Alexander Temerko, a former arms executive and one-time director of Russian oil company Yukos, said lawyers from Herbert Smith would prepare their legal case over the next six weeks.

“It will be impossible for the government to defeat our challenge,” he told the Financial Times in an interview on Friday. “I have a very good case . . . the government cannot win.”

Although the project has been dogged by protests by hundreds of local people, Temerko insisted that the long report produced by the Planning Inspectorate, which informed Kwarteng’s decision, had been broadly positive.

Temerko and his business partner Viktor Fedotov, a Russian-born oil tycoon, have through their company Aquind spent £60m on preliminary work on the project. This includes £30m on a development consent order for the project for a 148-mile subsea electricity cable linking the French and British power grids.

Temerko, who was born in Ukraine when it was part of the Soviet Union, is, along with Fedotov, a British citizen. They have donated a total of £1.5m to Britain’s ruling Conservative party. That money has been given directly to the party and also to 33 MPs or their local constituency parties by Aquind, Temerko, and another company linked to him, called OGN.

Aquind hired Lord Callanan, now a business minister, as a non-executive director from 2016 to 2017 although he was recused from this week’s decision.

Temerko, who is vice-president of the Cities of London & Westminster Conservative Association, said he would continue to donate to the party irrespective of the government’s decision.

“I love the Conservative party,” he said. “It’s not connected to my business interests. I started supporting the Conservative party before Aquind [was founded], probably 2010.”

Kwarteng’s ruling against the scheme was based on local planning concerns in Portsmouth, the proposed landing site for the cable in the UK, including the impact on a “very densely populated” area of the city and its potential for delaying work on a coastal defence scheme.

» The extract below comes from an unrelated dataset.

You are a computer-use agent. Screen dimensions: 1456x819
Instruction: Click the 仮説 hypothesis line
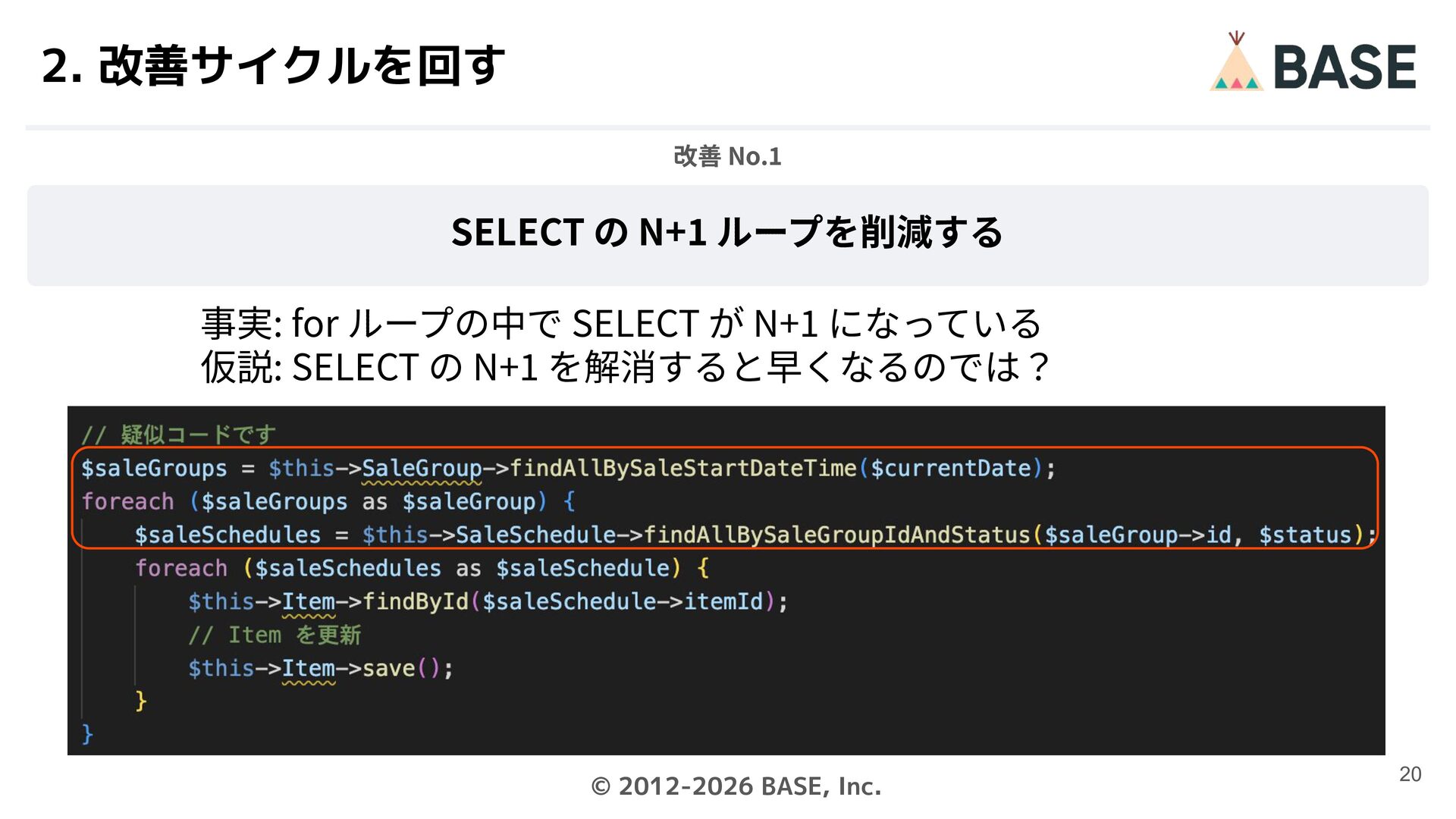click(623, 368)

Aquind has been criticised not only by some Labour MPs but also by Penny Mordaunt, the Tory MP for Portsmouth North and a trade minister. She submitted a report to the planning authorities in December criticising the project on “security grounds” given it would leave Britain more reliant on France for energy.

Temerko hit out at what he called Mordaunt’s “political interference” in the project, arguing it was inappropriate for a sitting minister to speak out against it. He said it was “nonsense” to suggest that France might cut off future energy supplies to Britain. “It’s our neighbour, and France never creates tension or problems with electricity.”

Mordaunt said late on Friday: “The judgement concluded the scheme did more harm than good. Our community worked hard for years to make this case and it had been accepted. Not for the first time in our history, the residents of Portsmouth have done our city and the country a service.”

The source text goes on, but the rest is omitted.